* **To do**: Reproduce every line of the records below without any changes.

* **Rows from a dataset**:

====================

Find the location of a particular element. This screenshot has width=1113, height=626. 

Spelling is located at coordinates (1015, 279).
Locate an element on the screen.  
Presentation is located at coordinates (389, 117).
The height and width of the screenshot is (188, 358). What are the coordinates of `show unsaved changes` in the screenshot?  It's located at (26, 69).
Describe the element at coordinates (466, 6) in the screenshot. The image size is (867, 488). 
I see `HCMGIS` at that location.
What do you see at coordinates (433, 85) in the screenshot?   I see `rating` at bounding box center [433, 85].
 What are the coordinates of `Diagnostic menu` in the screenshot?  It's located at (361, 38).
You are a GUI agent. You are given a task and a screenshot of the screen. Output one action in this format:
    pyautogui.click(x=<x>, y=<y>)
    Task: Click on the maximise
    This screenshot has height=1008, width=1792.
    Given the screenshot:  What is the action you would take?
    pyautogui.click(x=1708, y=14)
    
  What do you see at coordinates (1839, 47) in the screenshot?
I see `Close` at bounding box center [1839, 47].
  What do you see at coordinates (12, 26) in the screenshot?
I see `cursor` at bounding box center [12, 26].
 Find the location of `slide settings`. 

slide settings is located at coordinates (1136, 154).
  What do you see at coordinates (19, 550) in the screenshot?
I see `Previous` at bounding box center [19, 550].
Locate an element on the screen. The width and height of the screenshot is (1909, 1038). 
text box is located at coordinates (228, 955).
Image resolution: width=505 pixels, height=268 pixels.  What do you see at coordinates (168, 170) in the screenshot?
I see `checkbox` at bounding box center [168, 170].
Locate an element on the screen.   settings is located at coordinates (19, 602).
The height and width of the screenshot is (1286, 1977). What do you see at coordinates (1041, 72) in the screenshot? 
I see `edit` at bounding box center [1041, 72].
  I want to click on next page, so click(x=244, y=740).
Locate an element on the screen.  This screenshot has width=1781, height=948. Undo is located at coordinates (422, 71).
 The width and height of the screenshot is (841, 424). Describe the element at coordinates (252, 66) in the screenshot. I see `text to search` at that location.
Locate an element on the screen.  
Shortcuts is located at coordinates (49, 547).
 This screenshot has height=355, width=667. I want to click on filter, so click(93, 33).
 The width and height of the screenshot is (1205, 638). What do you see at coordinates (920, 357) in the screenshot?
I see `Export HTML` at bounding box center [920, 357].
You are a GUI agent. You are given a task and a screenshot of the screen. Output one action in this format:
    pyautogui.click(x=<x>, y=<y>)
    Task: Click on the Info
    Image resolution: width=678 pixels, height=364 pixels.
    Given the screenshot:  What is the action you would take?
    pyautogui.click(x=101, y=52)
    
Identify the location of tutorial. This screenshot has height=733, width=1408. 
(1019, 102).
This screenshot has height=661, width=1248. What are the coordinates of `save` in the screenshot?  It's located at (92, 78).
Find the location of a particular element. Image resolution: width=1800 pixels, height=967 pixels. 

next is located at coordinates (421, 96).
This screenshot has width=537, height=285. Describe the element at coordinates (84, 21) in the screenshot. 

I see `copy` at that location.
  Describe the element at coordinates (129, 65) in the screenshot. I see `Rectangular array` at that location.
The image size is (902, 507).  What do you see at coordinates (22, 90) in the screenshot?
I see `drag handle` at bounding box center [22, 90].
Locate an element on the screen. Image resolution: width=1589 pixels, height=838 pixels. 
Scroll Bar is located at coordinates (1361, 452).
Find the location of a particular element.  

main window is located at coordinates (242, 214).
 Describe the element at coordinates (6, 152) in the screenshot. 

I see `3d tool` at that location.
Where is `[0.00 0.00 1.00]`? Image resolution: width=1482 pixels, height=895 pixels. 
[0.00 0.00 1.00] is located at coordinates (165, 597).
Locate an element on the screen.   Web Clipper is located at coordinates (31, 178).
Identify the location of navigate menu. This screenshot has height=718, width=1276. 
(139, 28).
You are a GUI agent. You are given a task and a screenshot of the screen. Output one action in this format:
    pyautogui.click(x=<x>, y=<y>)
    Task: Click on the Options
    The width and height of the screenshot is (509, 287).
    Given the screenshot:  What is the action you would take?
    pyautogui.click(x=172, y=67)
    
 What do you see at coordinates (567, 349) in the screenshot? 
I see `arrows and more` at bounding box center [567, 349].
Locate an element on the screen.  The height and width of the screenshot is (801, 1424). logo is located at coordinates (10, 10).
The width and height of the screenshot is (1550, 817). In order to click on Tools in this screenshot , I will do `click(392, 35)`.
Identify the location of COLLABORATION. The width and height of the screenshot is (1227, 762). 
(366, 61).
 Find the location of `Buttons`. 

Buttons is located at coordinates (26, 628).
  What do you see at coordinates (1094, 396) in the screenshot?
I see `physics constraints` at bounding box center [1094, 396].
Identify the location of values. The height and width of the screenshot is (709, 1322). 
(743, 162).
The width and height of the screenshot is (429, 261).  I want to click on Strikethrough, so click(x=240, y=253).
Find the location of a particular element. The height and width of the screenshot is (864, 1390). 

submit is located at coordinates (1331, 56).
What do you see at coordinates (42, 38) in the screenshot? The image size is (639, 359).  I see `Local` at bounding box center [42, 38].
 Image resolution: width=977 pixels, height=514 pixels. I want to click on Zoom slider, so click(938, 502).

====================

* **Task result**:
Find the location of a particular element. This screenshot has width=1113, height=626. 

Spelling is located at coordinates (1015, 279).
Locate an element on the screen.  
Presentation is located at coordinates (389, 117).
The height and width of the screenshot is (188, 358). What are the coordinates of `show unsaved changes` in the screenshot?  It's located at (26, 69).
Describe the element at coordinates (466, 6) in the screenshot. The image size is (867, 488). 
I see `HCMGIS` at that location.
What do you see at coordinates (433, 85) in the screenshot?   I see `rating` at bounding box center [433, 85].
 What are the coordinates of `Diagnostic menu` in the screenshot?  It's located at (361, 38).
You are a GUI agent. You are given a task and a screenshot of the screen. Output one action in this format:
    pyautogui.click(x=<x>, y=<y>)
    Task: Click on the maximise
    This screenshot has height=1008, width=1792.
    Given the screenshot:  What is the action you would take?
    pyautogui.click(x=1708, y=14)
    
  What do you see at coordinates (1839, 47) in the screenshot?
I see `Close` at bounding box center [1839, 47].
  What do you see at coordinates (12, 26) in the screenshot?
I see `cursor` at bounding box center [12, 26].
 Find the location of `slide settings`. 

slide settings is located at coordinates (1136, 154).
  What do you see at coordinates (19, 550) in the screenshot?
I see `Previous` at bounding box center [19, 550].
Locate an element on the screen. The width and height of the screenshot is (1909, 1038). 
text box is located at coordinates (228, 955).
Image resolution: width=505 pixels, height=268 pixels.  What do you see at coordinates (168, 170) in the screenshot?
I see `checkbox` at bounding box center [168, 170].
Locate an element on the screen.   settings is located at coordinates (19, 602).
The height and width of the screenshot is (1286, 1977). What do you see at coordinates (1041, 72) in the screenshot? 
I see `edit` at bounding box center [1041, 72].
  I want to click on next page, so click(x=244, y=740).
Locate an element on the screen.  This screenshot has width=1781, height=948. Undo is located at coordinates (422, 71).
 The width and height of the screenshot is (841, 424). Describe the element at coordinates (252, 66) in the screenshot. I see `text to search` at that location.
Locate an element on the screen.  
Shortcuts is located at coordinates (49, 547).
 This screenshot has height=355, width=667. I want to click on filter, so click(93, 33).
 The width and height of the screenshot is (1205, 638). What do you see at coordinates (920, 357) in the screenshot?
I see `Export HTML` at bounding box center [920, 357].
You are a GUI agent. You are given a task and a screenshot of the screen. Output one action in this format:
    pyautogui.click(x=<x>, y=<y>)
    Task: Click on the Info
    Image resolution: width=678 pixels, height=364 pixels.
    Given the screenshot:  What is the action you would take?
    pyautogui.click(x=101, y=52)
    
Identify the location of tutorial. This screenshot has height=733, width=1408. 
(1019, 102).
This screenshot has height=661, width=1248. What are the coordinates of `save` in the screenshot?  It's located at (92, 78).
Find the location of a particular element. Image resolution: width=1800 pixels, height=967 pixels. 

next is located at coordinates (421, 96).
This screenshot has width=537, height=285. Describe the element at coordinates (84, 21) in the screenshot. 

I see `copy` at that location.
  Describe the element at coordinates (129, 65) in the screenshot. I see `Rectangular array` at that location.
The image size is (902, 507).  What do you see at coordinates (22, 90) in the screenshot?
I see `drag handle` at bounding box center [22, 90].
Locate an element on the screen. Image resolution: width=1589 pixels, height=838 pixels. 
Scroll Bar is located at coordinates (1361, 452).
Find the location of a particular element.  

main window is located at coordinates (242, 214).
 Describe the element at coordinates (6, 152) in the screenshot. 

I see `3d tool` at that location.
Where is `[0.00 0.00 1.00]`? Image resolution: width=1482 pixels, height=895 pixels. 
[0.00 0.00 1.00] is located at coordinates (165, 597).
Locate an element on the screen.   Web Clipper is located at coordinates (31, 178).
Identify the location of navigate menu. This screenshot has height=718, width=1276. 
(139, 28).
You are a GUI agent. You are given a task and a screenshot of the screen. Output one action in this format:
    pyautogui.click(x=<x>, y=<y>)
    Task: Click on the Options
    The width and height of the screenshot is (509, 287).
    Given the screenshot:  What is the action you would take?
    pyautogui.click(x=172, y=67)
    
 What do you see at coordinates (567, 349) in the screenshot? 
I see `arrows and more` at bounding box center [567, 349].
Locate an element on the screen.  The height and width of the screenshot is (801, 1424). logo is located at coordinates (10, 10).
The width and height of the screenshot is (1550, 817). In order to click on Tools in this screenshot , I will do `click(392, 35)`.
Identify the location of COLLABORATION. The width and height of the screenshot is (1227, 762). 
(366, 61).
 Find the location of `Buttons`. 

Buttons is located at coordinates (26, 628).
  What do you see at coordinates (1094, 396) in the screenshot?
I see `physics constraints` at bounding box center [1094, 396].
Identify the location of values. The height and width of the screenshot is (709, 1322). 
(743, 162).
The width and height of the screenshot is (429, 261).  I want to click on Strikethrough, so click(x=240, y=253).
Find the location of a particular element. The height and width of the screenshot is (864, 1390). 

submit is located at coordinates (1331, 56).
What do you see at coordinates (42, 38) in the screenshot? The image size is (639, 359).  I see `Local` at bounding box center [42, 38].
 Image resolution: width=977 pixels, height=514 pixels. I want to click on Zoom slider, so click(938, 502).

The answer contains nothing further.